64. Minimum Path Sumarrow-up-right

Given a m x n grid filled with non-negative numbers, find a path from top left to bottom right which minimizes the sum of all numbers along its path.

Note: You can only move either down or right at any point in time.

Example:

Input:
[
  [1,3,1],
  [1,5,1],
  [4,2,1]
]
Output: 7
Explanation: Because the path 1→3→1→1→1 minimizes the sum.

My Solutions:

和62类似,但需要记录到达每个点时的值。

方法1:想要到达一个点,一定是从上面或者左边走过来的,所以可以用一个2D array记录走到每一个点的最小值。

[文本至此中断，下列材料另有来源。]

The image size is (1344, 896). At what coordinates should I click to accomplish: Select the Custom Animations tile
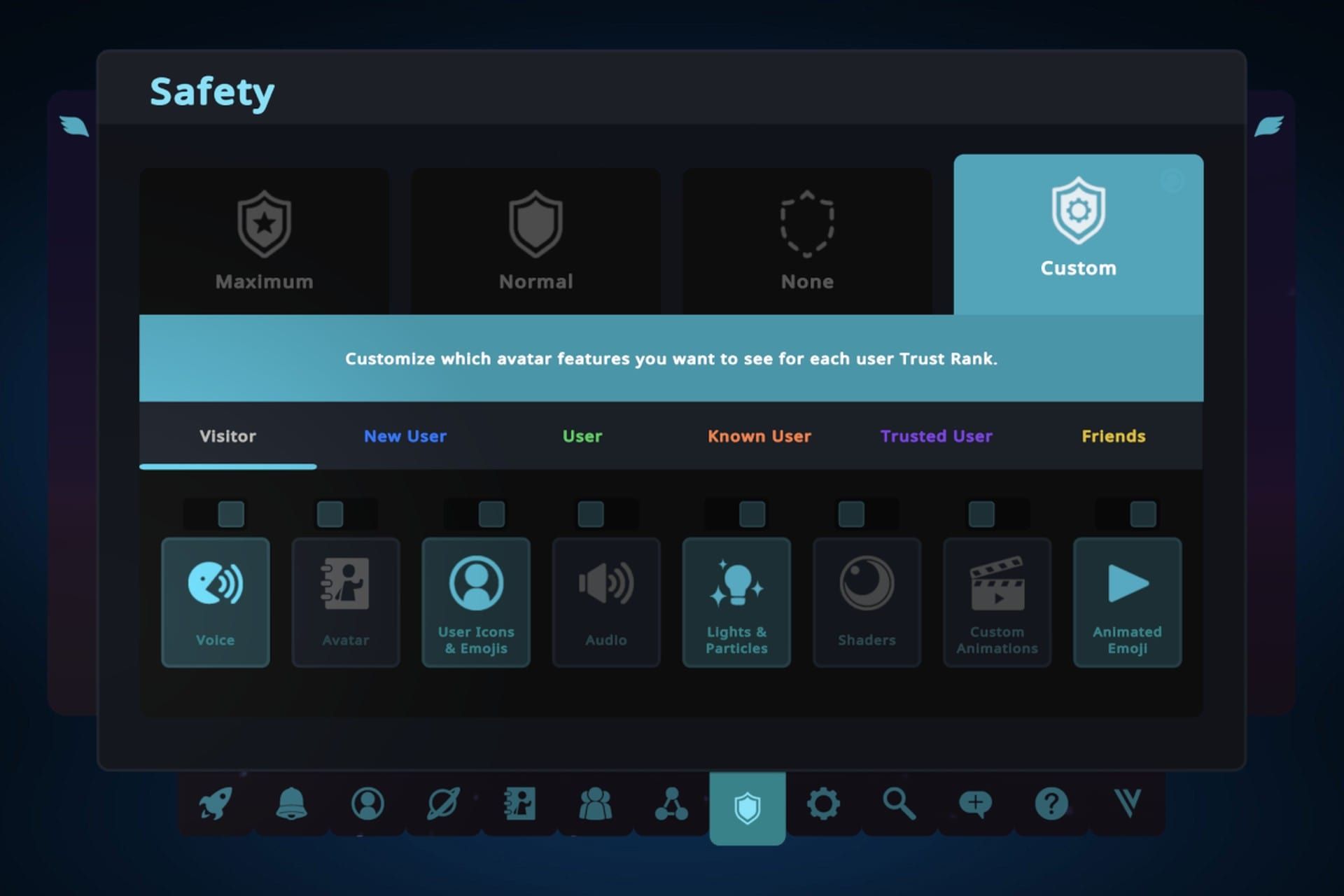click(x=997, y=602)
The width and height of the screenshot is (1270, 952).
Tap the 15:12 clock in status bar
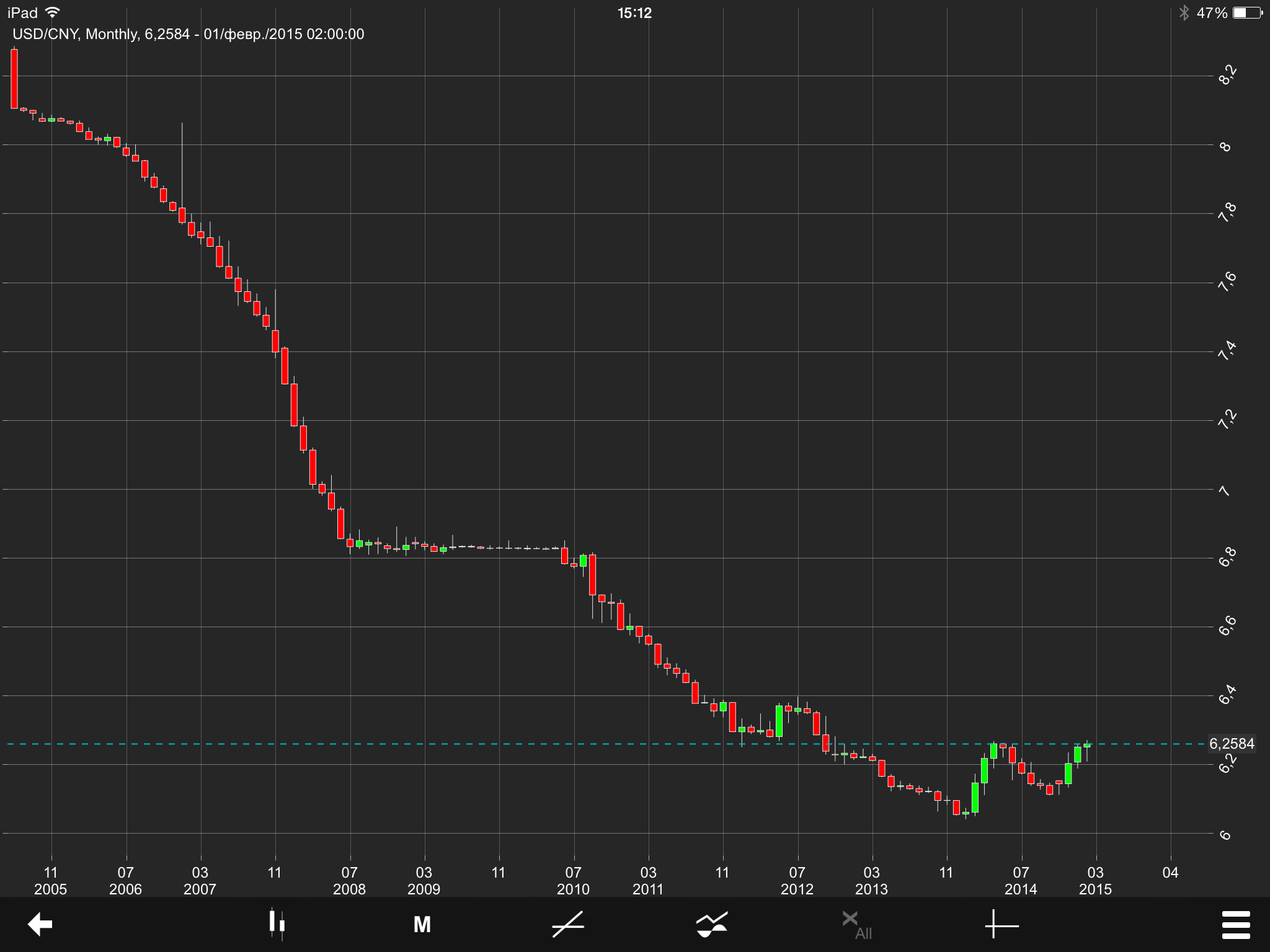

    public int minPathSum(int[][] grid) {
        if (grid == null || grid.length == 0 || grid[0].length == 0) {
            return 0;
        }

        int m = grid.length;
        int n = grid[0].length;
        int[][] sum = new int[m][n];
        
        sum[0][0] = grid[0][0];

        // 先记下每一行的第一个数从左边来的步数
        for (int i = 1; i < m; i++) {
            sum[i][0] = sum[i - 1][0] + grid[i][0];
        }

        // 每一列的第一个数从上面来的步数
        for (int i = 1; i < n; i++) {
            sum[0][i] = sum[0][i - 1] + grid[0][i];
        }

        for (int i = 1; i < m; i++) {
            for (int j = 1; j < n; j++) {
                sum[i][j] = Math.min(sum[i - 1][j], sum[i][j - 1]) + grid[i][j];
            }
        }

        return sum[m - 1][n - 1];
    
    }

方法2:优化上面的方法。用int[] dp = new int[n]记下每一行的第一个数从左边来的步数+此数本身。然后在iterate整个grid的途中,记录上面来的步数dp[j]或者左边来的步数dp[j -1]的最小值,再加上此数本身。这样一行一行的处理,只需要一维数组记录。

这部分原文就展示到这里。